Global body adopts new measures to stop the spread of plant pests

Apr 20, 2018

"This is challenging work with high stakes. Each year an estimated 10-16 percent of our global harvest is lost to plant pests. A loss estimated at $220 billion", FAO Deputy Director-General Maria Helena Semedo said at the opening of this year's IPPC annual meeting in Rome.

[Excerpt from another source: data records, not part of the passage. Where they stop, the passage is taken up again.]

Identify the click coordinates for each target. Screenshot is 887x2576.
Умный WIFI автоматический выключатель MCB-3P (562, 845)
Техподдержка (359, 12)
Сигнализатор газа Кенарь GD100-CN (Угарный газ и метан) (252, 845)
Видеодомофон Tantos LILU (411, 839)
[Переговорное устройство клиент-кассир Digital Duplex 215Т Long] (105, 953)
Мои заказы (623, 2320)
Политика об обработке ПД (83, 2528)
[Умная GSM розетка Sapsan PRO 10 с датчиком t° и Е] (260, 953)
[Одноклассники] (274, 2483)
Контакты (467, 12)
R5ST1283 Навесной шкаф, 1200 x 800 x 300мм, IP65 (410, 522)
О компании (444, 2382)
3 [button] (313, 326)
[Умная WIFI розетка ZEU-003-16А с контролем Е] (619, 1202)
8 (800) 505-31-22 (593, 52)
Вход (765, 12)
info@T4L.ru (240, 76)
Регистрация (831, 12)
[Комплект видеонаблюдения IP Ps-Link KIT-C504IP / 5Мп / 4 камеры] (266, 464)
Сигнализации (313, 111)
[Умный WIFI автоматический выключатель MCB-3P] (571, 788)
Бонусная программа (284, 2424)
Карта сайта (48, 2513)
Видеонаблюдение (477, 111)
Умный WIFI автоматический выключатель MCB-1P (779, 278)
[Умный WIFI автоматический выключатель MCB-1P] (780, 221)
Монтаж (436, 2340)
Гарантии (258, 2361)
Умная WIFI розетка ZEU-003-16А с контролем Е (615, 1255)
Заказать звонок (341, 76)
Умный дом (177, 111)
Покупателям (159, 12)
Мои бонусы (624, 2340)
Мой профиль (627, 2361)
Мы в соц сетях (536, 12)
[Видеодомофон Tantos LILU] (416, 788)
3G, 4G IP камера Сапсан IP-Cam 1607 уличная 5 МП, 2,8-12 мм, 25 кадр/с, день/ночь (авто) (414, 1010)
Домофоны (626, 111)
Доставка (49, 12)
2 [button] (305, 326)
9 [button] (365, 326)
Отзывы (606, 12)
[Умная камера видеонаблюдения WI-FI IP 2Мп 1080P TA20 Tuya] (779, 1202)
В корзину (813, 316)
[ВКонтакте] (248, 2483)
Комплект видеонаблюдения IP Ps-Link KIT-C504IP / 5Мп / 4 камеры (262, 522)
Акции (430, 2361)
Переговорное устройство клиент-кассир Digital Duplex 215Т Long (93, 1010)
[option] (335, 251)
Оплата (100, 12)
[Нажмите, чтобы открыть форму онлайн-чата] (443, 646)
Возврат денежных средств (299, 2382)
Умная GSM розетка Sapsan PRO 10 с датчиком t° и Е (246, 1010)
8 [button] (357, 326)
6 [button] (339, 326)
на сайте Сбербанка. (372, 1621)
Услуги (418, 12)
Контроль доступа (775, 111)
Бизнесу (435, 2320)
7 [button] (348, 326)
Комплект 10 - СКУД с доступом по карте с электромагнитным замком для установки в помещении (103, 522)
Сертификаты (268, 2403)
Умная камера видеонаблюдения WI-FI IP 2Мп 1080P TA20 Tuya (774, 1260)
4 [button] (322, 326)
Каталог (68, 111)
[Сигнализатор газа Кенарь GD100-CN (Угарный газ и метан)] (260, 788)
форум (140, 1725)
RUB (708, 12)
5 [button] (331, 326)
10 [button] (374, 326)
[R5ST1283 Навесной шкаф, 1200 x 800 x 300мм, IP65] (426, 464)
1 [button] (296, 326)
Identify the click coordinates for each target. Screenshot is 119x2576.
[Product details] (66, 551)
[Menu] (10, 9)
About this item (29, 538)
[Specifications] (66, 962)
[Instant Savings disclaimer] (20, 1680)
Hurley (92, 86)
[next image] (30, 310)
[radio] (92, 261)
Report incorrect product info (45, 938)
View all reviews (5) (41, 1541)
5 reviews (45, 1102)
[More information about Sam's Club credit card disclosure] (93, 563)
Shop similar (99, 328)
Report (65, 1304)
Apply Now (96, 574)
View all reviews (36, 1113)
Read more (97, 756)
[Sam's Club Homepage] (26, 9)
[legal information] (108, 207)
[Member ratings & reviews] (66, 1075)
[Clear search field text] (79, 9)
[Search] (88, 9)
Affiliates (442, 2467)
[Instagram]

The body in charge of keeping global trade in plants and plant products safe has adopted several new phytosanitary standards aimed at preventing destructive agricultural and environmental pests from jumping borders and spreading internationally.
 
A press release issued from Rome on Wednesday  said the standardized norms developed by the International  Plant Protection Convention (IPPC) cover a range of strategies and techniques used to prevent the introduction and spread of plant diseases and pests to new environments, thereby avoiding their often-devastating impacts on biodiversity, food security and trade.
 
"This is challenging work with high stakes. Each year an estimated 10-16 percent of our global harvest is lost to plant pests. A loss estimated at $220 billion", FAO Deputy Director-General Maria Helena Semedo said at the opening of this year's IPPC annual meeting in Rome.
 
Some $1.1 trillion worth of agricultural products are traded internationally each year, with food accounting for over 80 percent of that total, according to FAO data.
 
New measures adopted this week by the IPPC's governing body, the Commission on Phytosanitary Measures (CPM), include: Standard on the use of various temperature treatments against agricultural pests. The standard aims at ensuring that such treatments are consistently and effectively used in different operational contexts.
 
The norm covers cold treatment techniques that freeze and kill pests as well as those that raise temperatures past their survival threshold, the press release said.
 
"This can be achieved by submerging them in extremely hot water or exposing them to super-heated steam (for commodities vulnerable to drying out, such as fruits, vegetables or flower bulbs) or dry heat (ideal for low moisture-content items such as seeds or grain).
 
Another measure is revised standard for sanitation of wood packing materials. An existing standard, known as ISPM-15, was updated to include the use of sulphuryl fluoride, a gas insecticide, and new-generation heating technologies that employ microwave and radio frequency waves to generate pest-killing temperatures deep inside wood products.
 
Also, an expanded standard on the use of heat vapour to kill Oriental Fruit Flies. The highly destructive, fruit-attacking Bactrocera dorsalis originated in Asia but has now spread to at least 65 countries. Its presence in Africa, where it first appeared in 2003, costs the continent an estimated $2 billion in annual losses due to fruit export bans. The control technique outlined under the new measure kills 99.98 percent of the bug's eggs and larvae when used correctly.
 
The IPPC Commission also approved revisions that streamline existing standards targeting fruit flies to make it easier for countries to comply with them and improve their effectiveness, as well as revisions to a standard that establishes best-practice benchmarks for the operation of national pest surveillance programs.
 
The press release said the dangerous hitchhikers carried by global trade, plant pests and diseases, once introduced into new environments can quickly take root and spread, impacting food production and causing billions in economic damages and control cost. One recent study in East Africa, for instance, found that just five invasive alien species could be causing as much as $1.1 billion in economic losses annually to smallholder farmers in the region.
 
"Not only can fruits, crops and seeds become infected, but the containers and boxes they travel in, as well. Packaging for overseas shipments is commonly constructed from wood, which is relatively inexpensive, and easily manufactured — but also easily infested with a variety of bark and wood pests, and so act as a vector. Timber and wood-made products like furniture can harbour stowaways, also."